[What the task requires]
Extract all lines in the data that contain the word "agent".

(Items listed in a dataset)
-- -- --
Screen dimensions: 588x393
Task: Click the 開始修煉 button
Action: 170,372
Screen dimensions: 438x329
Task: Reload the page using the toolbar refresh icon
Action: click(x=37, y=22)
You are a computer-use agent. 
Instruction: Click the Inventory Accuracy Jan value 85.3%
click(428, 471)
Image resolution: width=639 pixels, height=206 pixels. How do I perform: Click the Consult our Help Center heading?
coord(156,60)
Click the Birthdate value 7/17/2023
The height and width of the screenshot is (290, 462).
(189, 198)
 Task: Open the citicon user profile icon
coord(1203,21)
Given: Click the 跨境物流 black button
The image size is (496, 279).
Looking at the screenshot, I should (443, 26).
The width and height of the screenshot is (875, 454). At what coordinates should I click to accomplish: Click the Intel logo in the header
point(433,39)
-- -- --
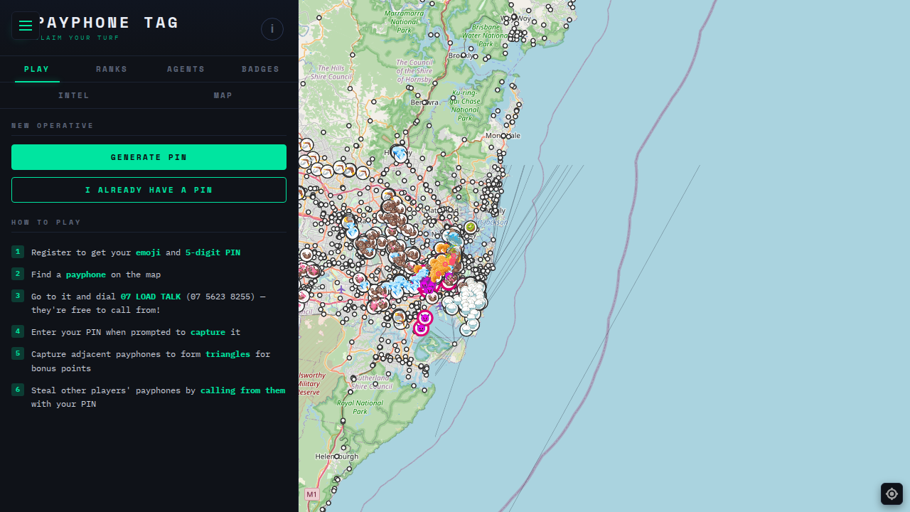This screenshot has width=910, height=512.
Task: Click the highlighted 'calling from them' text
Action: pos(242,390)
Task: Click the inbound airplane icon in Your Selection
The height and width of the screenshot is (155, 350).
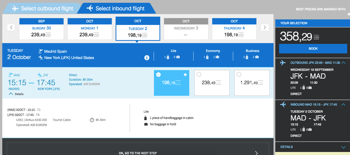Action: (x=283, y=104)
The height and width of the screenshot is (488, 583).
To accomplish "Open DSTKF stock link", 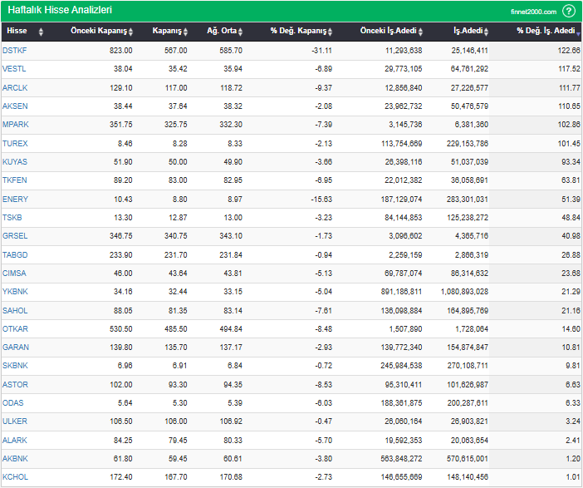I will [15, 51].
-- -- --
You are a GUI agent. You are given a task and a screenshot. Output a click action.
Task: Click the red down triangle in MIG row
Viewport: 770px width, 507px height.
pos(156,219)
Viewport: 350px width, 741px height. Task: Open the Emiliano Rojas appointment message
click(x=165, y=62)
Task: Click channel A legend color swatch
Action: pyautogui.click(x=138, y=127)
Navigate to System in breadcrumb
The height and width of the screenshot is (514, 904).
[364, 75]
-- -- --
[Written answer]
You are a computer-use agent. 
You are a GUI agent. You are given a task and a screenshot. Output a click action.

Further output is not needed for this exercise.